Appeal from the Superior Court of the District of Columbia (DEL1687-08) (Hon. Zoe Bush, Trial Judge).
The opinion of the court was delivered by: Schwelb, Senior Judge
Before FERREN, TERRY, and SCHWELB, Senior Judges.
Opinion for the court by SCHWELB, Senior Judge.
Concurring opinion by SCHWELB, Senior Judge, at page 23.
On September 16, 2008, following an evidentiary hearing in the Juvenile Branch of the Family Court, T.C., then aged 17, was found involved in two counts of armed robbery,*fn1 one count of carrying a pistol without a license (CPWOL),*fn2 and one count of possession of a firearm during the commission of crime of violence (PFCV).*fn3 T.C. was found not involved with respect to one count of possession of a prohibited weapon (PPW (b))*fn4 and one count of unlawful possession of ammunition.*fn5 T.C. was placed on probation for one year.

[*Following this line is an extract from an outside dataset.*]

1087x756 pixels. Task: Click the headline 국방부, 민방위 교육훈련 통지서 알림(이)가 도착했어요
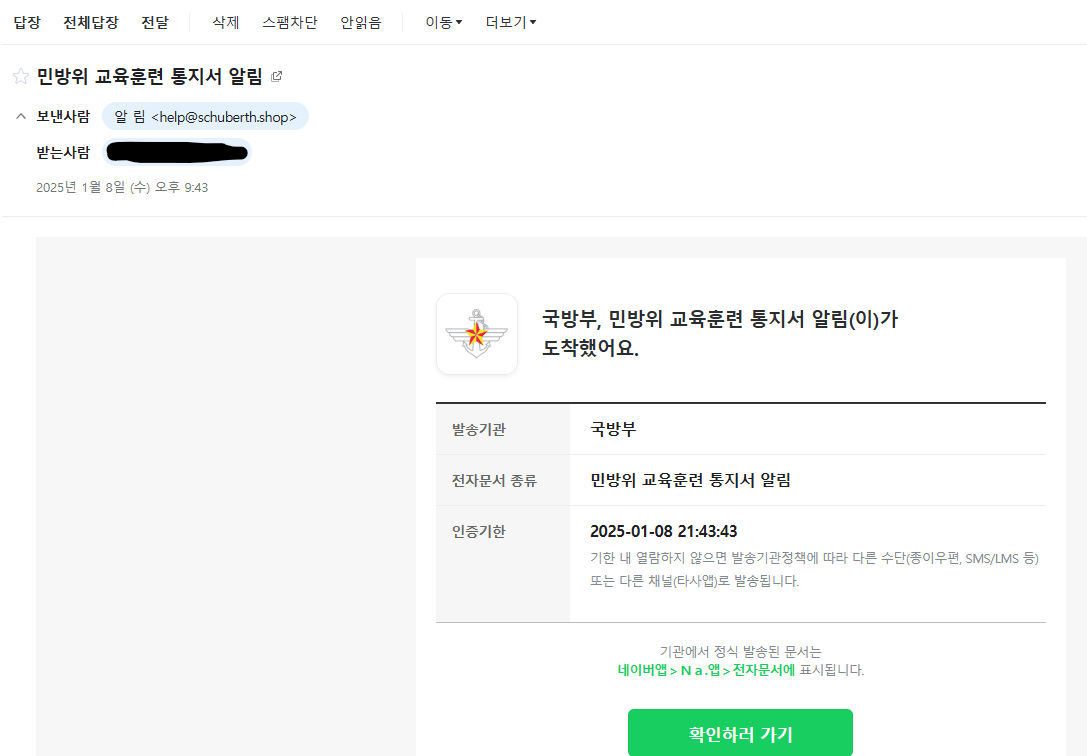coord(720,334)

On appeal, T.C. claims that the evidence was insufficient as a matter of law to prove that he was the person who committed the charged offenses, that the trial judge's conduct of the evidentiary hearing was not impartial, and that several of the judge's other rulings constituted reversible error. In our view, there was at least one significant discrepancy in the evidence, which T.C.'s counsel and the judge both failed to detect, and which made the question of guilt or innocence somewhat closer than it would otherwise be. In addition, the judge erred in several of her evidentiary rulings, and although we are confident that she did her best to be fair and to discern the truth, she took an unusually active part in the questioning of defense (but not government) witnesses. Under the circumstances, in our view, the judge might appropriately have paid greater attention to preserving the appearance of impartiality. Nevertheless, we discern no reversible error. Accordingly, we affirm.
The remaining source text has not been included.